Kann das funktionieren? Der Welt ein Kultbuch schenken, um dann nichts mehr von ihr wissen zu wollen? Gerade die große Leerstelle, die der Autor für sich reserviert hat, sorgt schließlich für eine magische Anziehungskraft. Wie hätte Joyce Maynard, die als College-Studentin neun Monate mit Salinger lebte, ihr Versprechen halten können, alle Gespräche und Briefe für sich zu behalten? Zum 80. Geburtstag erschien ihr Bericht „At Home in the World“. 2000 folgte Margaret Salingers Buch über ihren Vater, der sie angeblich als Kind ganze zweimal in seine Schreibstube blicken ließ. Sohn Matt immerhin hält dicht.

1998 kündigte sich zum letzten Mal eine Veröffentlichung an, die sich aber lediglich als Nachdruck des bereits 1965 im „New Yorker“ erschienenen Textes „Hapworth 16, 1924“ entpuppte, Teil der Saga über die Glass-Familie und das letzte literarische Lebenszeichen, das aus dem Dorf Cornish gedrungen war.
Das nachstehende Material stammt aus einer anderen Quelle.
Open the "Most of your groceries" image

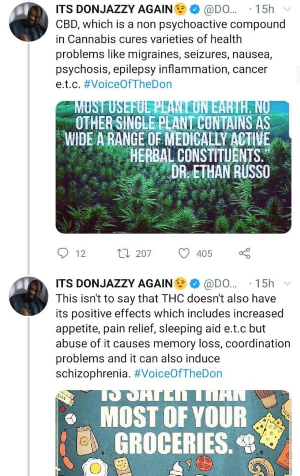[x=173, y=432]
Auch so ein Rätsel: wenn Salinger tatsächlich seit Jahrzehnten schreibt, warum wählte er dann ausgerechnet die schwächste bisherige Publikation für eine Neuveröffentlichung aus? Nach einem Verriss in der „New York Times“ zog der Verlag „Orchid Press“ die Ankündigung zurück. Seitdem herrscht Schweigen. Der Presse bleibt nichts, als immer wieder aus dem letzten Telefon- Interview mit der „New York Times“ von 1974 zu zitieren: „Ich schreibe nur noch zu meinem eigenen Vergnügen“, gab der Autor damals zu Protokoll. Im Nichtveröffentlichen liege „ein wunderbarer Frieden“.
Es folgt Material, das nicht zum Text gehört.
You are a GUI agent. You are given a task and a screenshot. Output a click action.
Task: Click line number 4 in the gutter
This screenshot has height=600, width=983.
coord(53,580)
Anlässlich des 90. Geburtstags wird eine Frage erlaubt sein: Was wird aus dem Werk, wenn sein Autor nicht mehr ist? Was verbirgt sich in den Schränken in Cornish, New Hampshire? Man darf sich auf einen legendenträchtigen Nachlass einstellen. Aber höchstwahrscheinlich werden wir gar nichts mitbekommen, wenn sich Jerome David Salinger verabschiedet. Er wird es heimlich tun.